Extracted text:
MONTREAL (NYTIMES) - It was a quiet Saturday in 2015 in one of Vancouver's wealthiest enclaves, when a Chinese immigrant told police he snapped.
He shot dead his bullying, philandering relative outside the victim's US$6 million (S$8.16 million) hillside mansion. Then he chopped the body into 108 pieces.
On Monday (Oct 5), Judge Terence Schultes of the Supreme Court of British Columbia sentenced Zhao Li, now 60, to 10 years and six months in prison after his conviction for manslaughter and interfering with human remains.
In January, the judge surprised Canadian legal experts when he ruled that Zhao was not guilty of murder. Under Canadian law, he could have been sentenced to life in prison for manslaughter.
Zhao had been in custody for more than five years after killing Mr Yuan Gang, his business partner and a family member.
With each day in custody counting as 1.5 days toward his sentence, Zhao has two years, four months and eight days left to serve, the judge said.
Mr Chris Johnson, a lawyer who represented the estate of Mr Yuan, called the lurid case, which generated headlines in Canada and China, a cautionary tale about revenge and the corruptibility of money.
"This offence was particularly shocking to Canadians because of the brazen nature of the crime, in broad daylight in one of Vancouver's wealthiest neighbourhoods," he said.
"The method of the killing was brutal."
Judge Schultes on Monday noted the violence of the crime, and observed that the dismemberment of the body was "unquestionably bizarre", adding that its "clinical dispassion" and "coldness" were "very morally blameworthy".
He said his sentence was predicated on Zhao's not having a criminal record and the remorse he had shown.
When announcing the verdict in January, the judge said that while the crime was gruesome, he had been left with reasonable doubt over whether Zhao intended to kill Mr Yuan. Intent to kill is the prerequisite for a murder verdict in Canada.
The trial, which took place in front of a judge rather than a jury, as agreed to by both the defence and the prosecution, shined a spotlight on how Vancouver has become host to rich foreigners, who use it as a sanctuary for cash and kin.
In the case of Mr Yuan, he had been ensnared in a corruption scandal in China before gaining permanent residency in Canada.
The case presented two contrasting narratives.
In the first, Zhao, whose wife was Mr Yuan's cousin, was characterised by the defence as a meek and law-abiding man who exploded when Mr Yuan asked to marry his daughter.
But prosecutors portrayed Zhao as a vengeful and violent aggressor. He cut up the body with an electric hand saw and concealed the right arm in a meat freezer in the garage at the mansion.

What you will do:
A. In the Zhao Li sentencing article, give the passage again, beginning at the words "On Monday (Oct" and stopping after "the judge said.", with "custody" replaced by "detention".
B. List every person the Zhao Li sentencing article names with both a given name and a family name.
The data after this article is separate material.

Dataset extract:
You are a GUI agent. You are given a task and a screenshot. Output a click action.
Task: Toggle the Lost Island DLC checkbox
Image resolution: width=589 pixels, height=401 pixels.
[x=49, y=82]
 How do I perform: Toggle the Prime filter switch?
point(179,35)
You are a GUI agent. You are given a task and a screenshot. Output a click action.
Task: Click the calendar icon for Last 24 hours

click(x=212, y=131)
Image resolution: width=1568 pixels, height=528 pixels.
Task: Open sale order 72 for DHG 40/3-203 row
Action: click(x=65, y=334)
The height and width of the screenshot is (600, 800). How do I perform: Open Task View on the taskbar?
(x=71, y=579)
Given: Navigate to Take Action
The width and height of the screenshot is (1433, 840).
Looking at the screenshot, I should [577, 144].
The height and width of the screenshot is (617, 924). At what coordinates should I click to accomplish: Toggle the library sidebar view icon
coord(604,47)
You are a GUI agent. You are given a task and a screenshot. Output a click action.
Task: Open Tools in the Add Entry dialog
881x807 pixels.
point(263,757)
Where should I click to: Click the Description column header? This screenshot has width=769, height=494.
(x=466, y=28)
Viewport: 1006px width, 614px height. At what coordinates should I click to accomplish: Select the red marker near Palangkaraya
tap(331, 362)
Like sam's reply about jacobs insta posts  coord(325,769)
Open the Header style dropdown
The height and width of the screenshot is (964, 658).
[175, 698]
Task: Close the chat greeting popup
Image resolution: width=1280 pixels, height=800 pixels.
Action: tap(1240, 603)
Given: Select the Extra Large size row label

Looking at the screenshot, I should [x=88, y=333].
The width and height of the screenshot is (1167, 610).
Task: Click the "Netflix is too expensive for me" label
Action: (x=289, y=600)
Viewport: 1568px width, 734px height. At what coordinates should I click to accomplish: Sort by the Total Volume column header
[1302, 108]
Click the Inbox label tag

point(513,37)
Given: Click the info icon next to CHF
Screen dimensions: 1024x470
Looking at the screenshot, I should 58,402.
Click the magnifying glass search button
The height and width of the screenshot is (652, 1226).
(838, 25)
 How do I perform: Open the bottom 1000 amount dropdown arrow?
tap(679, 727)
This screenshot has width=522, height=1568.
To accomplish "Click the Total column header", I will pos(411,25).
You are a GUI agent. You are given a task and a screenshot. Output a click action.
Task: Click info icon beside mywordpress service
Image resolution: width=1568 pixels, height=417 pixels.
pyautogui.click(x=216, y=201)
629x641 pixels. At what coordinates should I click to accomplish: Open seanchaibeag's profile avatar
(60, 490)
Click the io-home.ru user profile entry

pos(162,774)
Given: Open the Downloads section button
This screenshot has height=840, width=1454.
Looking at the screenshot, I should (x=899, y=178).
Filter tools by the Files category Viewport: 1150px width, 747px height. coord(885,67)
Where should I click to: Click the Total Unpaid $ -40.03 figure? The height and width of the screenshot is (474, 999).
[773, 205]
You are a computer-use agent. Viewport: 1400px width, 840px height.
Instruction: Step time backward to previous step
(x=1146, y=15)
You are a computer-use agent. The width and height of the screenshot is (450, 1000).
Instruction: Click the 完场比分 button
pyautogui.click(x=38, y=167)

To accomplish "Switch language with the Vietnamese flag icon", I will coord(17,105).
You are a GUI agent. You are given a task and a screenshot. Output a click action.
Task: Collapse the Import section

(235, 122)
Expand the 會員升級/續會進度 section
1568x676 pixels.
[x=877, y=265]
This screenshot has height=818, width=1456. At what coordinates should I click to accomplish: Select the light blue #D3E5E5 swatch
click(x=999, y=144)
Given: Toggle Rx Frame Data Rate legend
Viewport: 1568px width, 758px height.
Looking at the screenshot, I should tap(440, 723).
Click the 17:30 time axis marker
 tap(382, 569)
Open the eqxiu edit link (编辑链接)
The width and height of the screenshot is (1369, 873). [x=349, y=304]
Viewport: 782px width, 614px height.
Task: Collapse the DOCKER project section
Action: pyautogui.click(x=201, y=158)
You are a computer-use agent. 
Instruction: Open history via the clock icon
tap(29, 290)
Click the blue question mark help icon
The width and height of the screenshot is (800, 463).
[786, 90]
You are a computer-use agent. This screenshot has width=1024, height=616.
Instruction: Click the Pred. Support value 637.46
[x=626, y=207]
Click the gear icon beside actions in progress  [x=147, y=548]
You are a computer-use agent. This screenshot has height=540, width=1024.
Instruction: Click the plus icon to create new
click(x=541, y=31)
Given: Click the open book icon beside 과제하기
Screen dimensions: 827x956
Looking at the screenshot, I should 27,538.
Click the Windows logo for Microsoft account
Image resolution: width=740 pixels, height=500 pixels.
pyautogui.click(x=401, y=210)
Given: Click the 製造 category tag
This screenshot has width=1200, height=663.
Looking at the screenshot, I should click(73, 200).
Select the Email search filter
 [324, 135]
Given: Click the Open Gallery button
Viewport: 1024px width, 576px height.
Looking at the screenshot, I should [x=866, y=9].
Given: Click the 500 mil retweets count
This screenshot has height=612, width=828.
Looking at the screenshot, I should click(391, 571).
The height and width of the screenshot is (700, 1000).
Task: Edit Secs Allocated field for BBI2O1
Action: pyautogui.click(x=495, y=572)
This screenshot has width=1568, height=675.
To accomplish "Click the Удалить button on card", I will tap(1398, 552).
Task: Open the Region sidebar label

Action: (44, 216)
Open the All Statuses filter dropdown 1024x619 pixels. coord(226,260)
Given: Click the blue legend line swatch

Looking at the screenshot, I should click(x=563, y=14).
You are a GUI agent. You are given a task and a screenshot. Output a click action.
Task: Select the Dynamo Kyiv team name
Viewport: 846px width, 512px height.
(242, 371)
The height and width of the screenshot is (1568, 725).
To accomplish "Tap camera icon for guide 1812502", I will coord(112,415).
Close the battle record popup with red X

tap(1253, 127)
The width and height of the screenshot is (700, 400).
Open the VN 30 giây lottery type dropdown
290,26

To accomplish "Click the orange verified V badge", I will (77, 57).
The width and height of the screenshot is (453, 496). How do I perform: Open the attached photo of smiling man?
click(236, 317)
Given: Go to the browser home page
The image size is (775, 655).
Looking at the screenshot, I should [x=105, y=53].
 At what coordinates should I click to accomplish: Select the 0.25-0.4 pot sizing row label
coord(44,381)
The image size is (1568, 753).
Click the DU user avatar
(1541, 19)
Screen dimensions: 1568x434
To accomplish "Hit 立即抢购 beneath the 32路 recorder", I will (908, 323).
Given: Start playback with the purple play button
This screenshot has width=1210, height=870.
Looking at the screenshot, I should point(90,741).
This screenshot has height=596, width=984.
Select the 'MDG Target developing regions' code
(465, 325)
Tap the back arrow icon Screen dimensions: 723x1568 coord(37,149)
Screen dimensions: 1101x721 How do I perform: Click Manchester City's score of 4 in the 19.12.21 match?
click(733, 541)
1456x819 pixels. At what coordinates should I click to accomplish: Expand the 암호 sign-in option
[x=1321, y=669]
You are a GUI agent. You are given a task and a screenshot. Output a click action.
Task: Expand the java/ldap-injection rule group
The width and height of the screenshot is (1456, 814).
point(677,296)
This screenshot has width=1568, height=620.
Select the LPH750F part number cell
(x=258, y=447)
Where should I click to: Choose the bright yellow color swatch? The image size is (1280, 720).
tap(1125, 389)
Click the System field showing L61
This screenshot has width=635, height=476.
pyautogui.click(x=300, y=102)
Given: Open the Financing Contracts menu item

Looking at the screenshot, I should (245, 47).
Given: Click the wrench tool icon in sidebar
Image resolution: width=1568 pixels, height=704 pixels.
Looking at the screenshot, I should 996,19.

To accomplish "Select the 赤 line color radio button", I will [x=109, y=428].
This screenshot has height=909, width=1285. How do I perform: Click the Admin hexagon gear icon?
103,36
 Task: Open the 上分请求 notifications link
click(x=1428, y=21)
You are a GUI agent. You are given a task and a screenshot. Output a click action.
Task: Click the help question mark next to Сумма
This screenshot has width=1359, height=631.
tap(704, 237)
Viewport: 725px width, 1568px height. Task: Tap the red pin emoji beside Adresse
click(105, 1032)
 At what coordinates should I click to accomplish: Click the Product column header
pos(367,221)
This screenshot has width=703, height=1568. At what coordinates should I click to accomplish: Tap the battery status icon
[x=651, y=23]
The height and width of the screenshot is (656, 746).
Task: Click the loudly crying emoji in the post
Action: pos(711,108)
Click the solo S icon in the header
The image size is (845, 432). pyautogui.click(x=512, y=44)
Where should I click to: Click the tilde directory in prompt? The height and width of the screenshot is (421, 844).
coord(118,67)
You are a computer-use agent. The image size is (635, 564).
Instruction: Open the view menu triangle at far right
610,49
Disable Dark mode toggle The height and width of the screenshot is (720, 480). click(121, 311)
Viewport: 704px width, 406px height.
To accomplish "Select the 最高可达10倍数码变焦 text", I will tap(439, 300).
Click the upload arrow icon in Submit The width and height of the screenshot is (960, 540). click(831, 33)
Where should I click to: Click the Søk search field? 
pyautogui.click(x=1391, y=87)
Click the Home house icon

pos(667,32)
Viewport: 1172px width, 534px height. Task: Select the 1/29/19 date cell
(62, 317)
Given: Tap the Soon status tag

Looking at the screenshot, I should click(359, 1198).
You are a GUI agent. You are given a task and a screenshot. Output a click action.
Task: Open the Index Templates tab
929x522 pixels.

Answers for the exercise:
A.
On Monday (Oct 5), Judge Terence Schultes of the Supreme Court of British Columbia sentenced Zhao Li, now 60, to 10 years and six months in prison after his conviction for manslaughter and interfering with human remains.
In January, the judge surprised Canadian legal experts when he ruled that Zhao was not guilty of murder. Under Canadian law, he could have been sentenced to life in prison for manslaughter.
Zhao had been in detention for more than five years after killing Mr Yuan Gang, his business partner and a family member.
With each day in detention counting as 1.5 days toward his sentence, Zhao has two years, four months and eight days left to serve, the judge said.

B. Terence Schultes, Zhao Li, Yuan Gang, Chris Johnson